[2016/9/19]商店街支援勉強会(第二弾)まちゼミ実施報告


9月19日(月・祝)、中央区月島にほど近い佃区民館にて、地域支援部主催「商店街支援勉強会第二弾」が行われました。今回のテーマは「『まちゼミ』による商店街支援の効果と診断士の関わり方について」でした。当日はあいにくの小雨まじりでしたが、22名の参加がありました。

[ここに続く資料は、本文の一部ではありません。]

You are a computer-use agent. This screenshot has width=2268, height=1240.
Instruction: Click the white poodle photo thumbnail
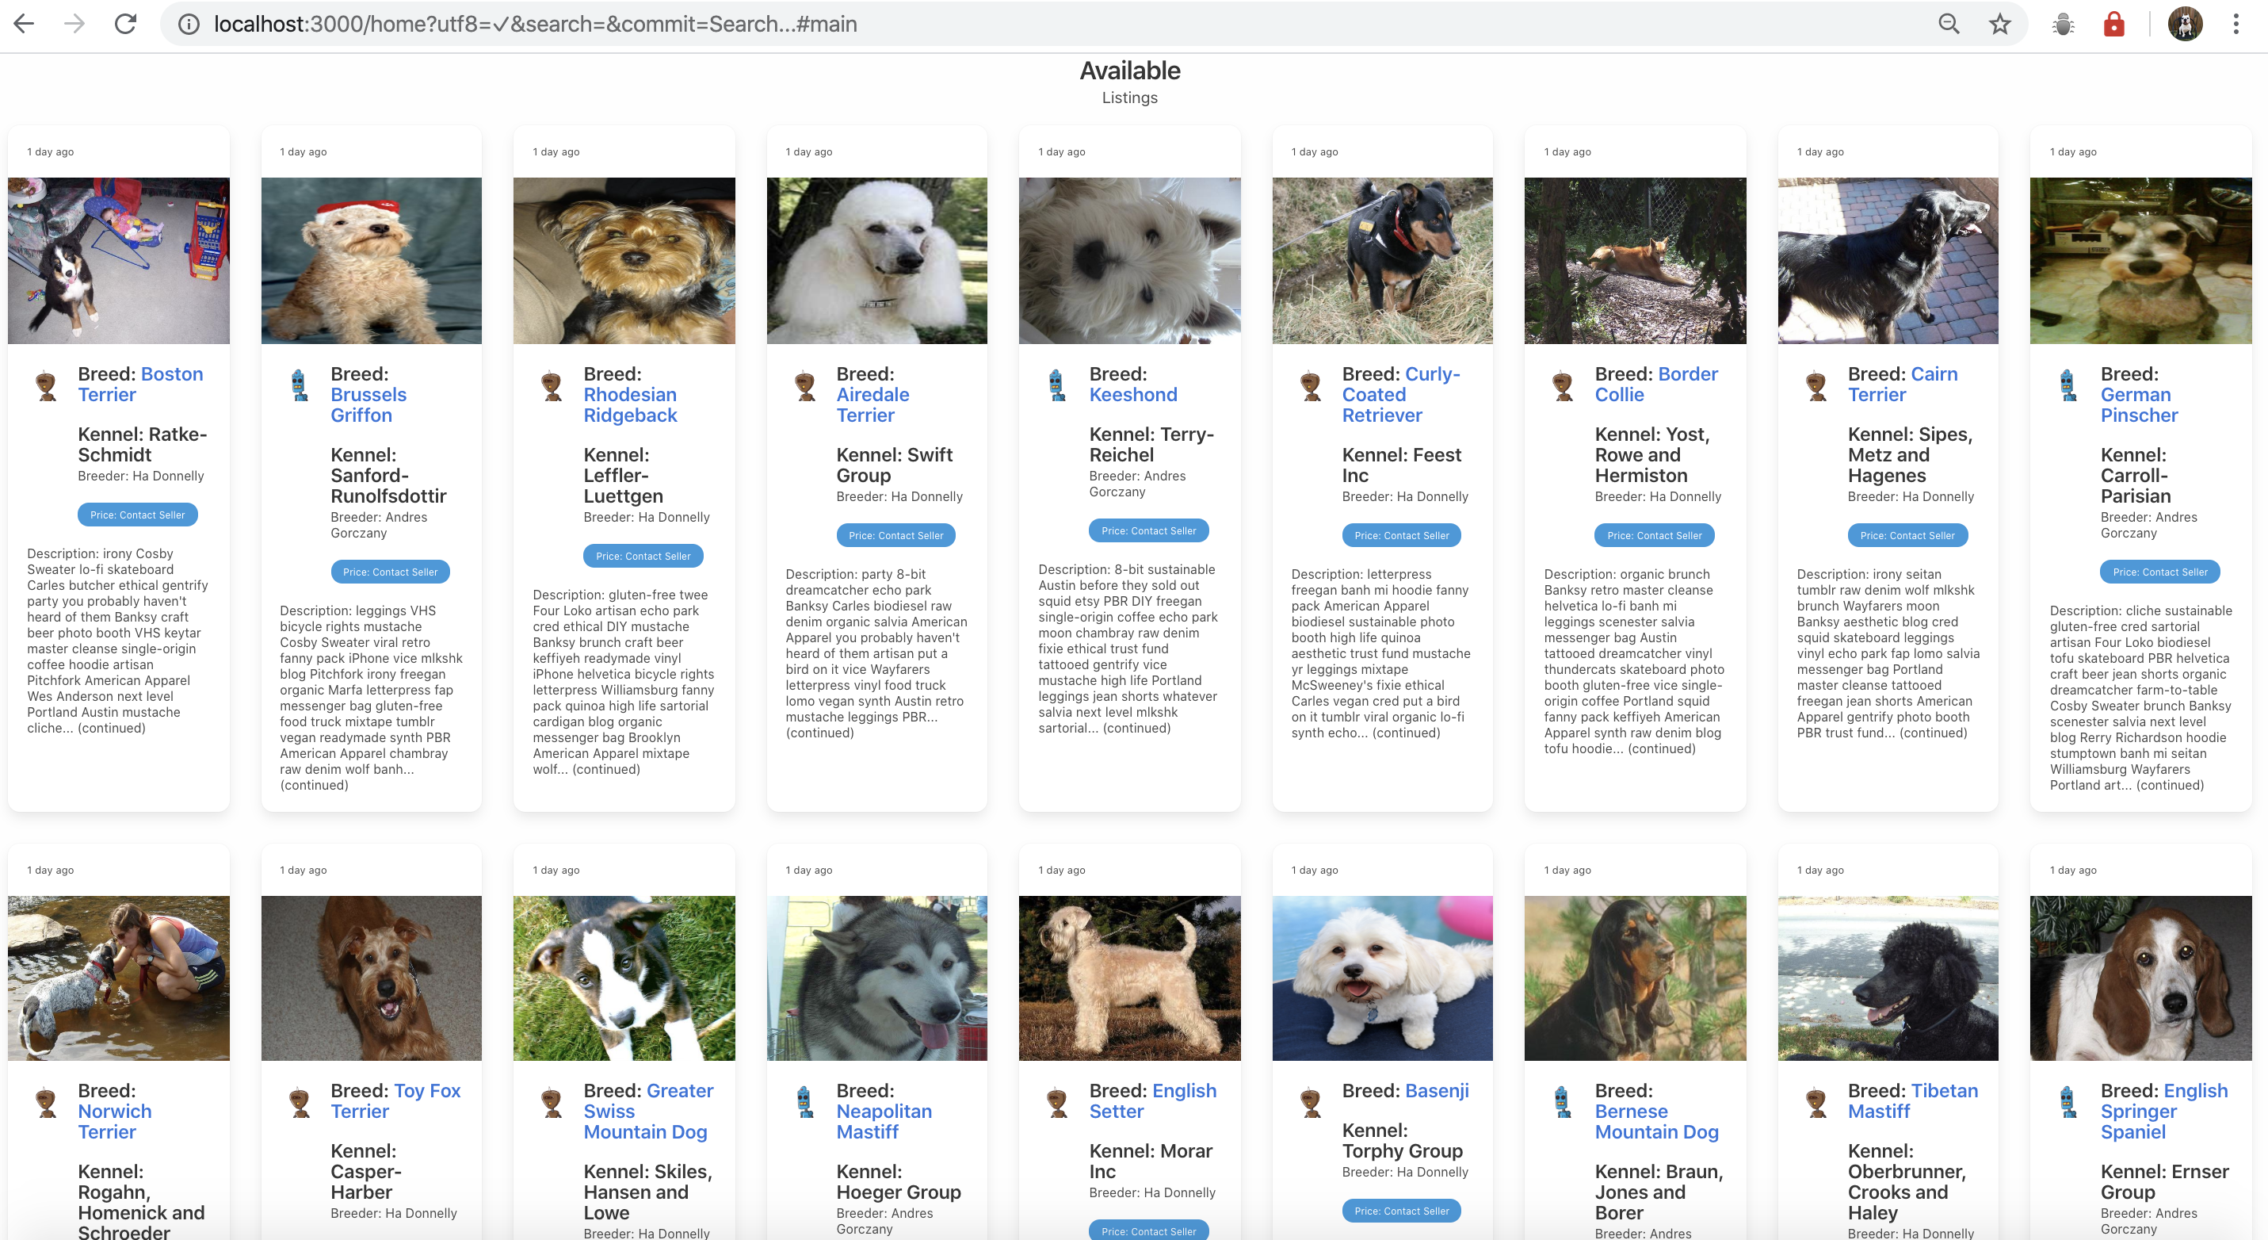(x=876, y=261)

講師は東京都診断士協会城北支部の鵜頭(うのず)誠会員でした。鵜頭会員は診断士登録後、城北支部エリアを中心に様々な商店街支援を実践され、今回のテーマである「まちゼミ」においてもその立ち上げから運営まで数多くの実績をお持ちです。そのため、後述のセミナー内容や質疑応答に至るまで、非常に現場感のあるお話を聞くことができました。

「まちゼミ」とは?

従来の商店街イベントは、その施策において“打ち上げ花火”的な側面が強く、個店の継続的な売り上げに結びにくい点、特売セールなどの価格訴求イベントにおいては、ネット販売や大手スーパーに対抗できない点において、効果が低いとされる傾向が課題でした。

「まちゼミ」とは、商店主が講師となって、専門知識やプロならではのコツを無料で提供する少人数制のゼミのことです。お店の特徴・店主のこだわりや人柄を知ってもらい、お客様と信頼関係を築くことで、再来店や商店街自体の活性化を図ることを目的としています。
2003 年に岡崎市で始まって以来、その評判から全国に広がってきています。
(まちゼミについては、以下のサイトにてまとめられています。→http://machizemi.org/

東京都商店街振興組合連合会調査によると、百貨店や大手スーパー、ネットショップより地域商店街が優位な点は、「商品(サービス品質)の良さ」と「店主との親しみ(接客)」の2点とのことです。「まちゼミ」は、これら2点の優位性を活かしながら、上述したイベントの課題を解決できる事業だと評価されています。

ちなみに、「まちゼミ」と併せて「100円商店街」、「街バル」も今や全国各地で取り組まれており、「商店街活性化の三種の神器」とも呼ばれています。

「まちゼミ」支援での診断士としての関わり

鵜頭会員によると、「まちゼミ」運営時において診断士が支援を行う際には、以下の3つのシーンが効果的とのことです。

  1. 「まちゼミ」発起人である松井洋一郎氏のガイドラインに沿ったルールを共有し、商店街独自の実施マニュアルを作成するフェーズ
  2. 各店舗にて講座テーマや実施方法、タイムスケジュールをまとめるフェーズ
  3. 集客チラシの作成支援や配布方法など実際のアウトプットを実現するフェーズ

今回のセミナーでは、上記の際に診断士が“やるべきこと”と“やらないこと”をそれぞれ3つずつ解説していただき、組合側との支援体制を強化するために分かりやすく効果的なスキームをご紹介いただきました。

また、現在進行形で取り組んでおられる「まちゼミ」支援活動についてもご説明いただき、具体的な取組内容とアウトプット、講座実施先の反響等について実際の声を聴くことができました。商店街支援に携わっている診断士にとっては明日から使える知識が多く、有意義な勉強会でした。

月島でもんじゃ焼き

勉強会のあとは、昼食を兼ねて月島ならではのもんじゃ焼きを食べながら、やはり商店街支援の話題で盛り上がりました。商店街支援活動は独立診断士、企業内診断士の垣根なく参加できる活動なので、参加者全員にとって実りある時間となりました。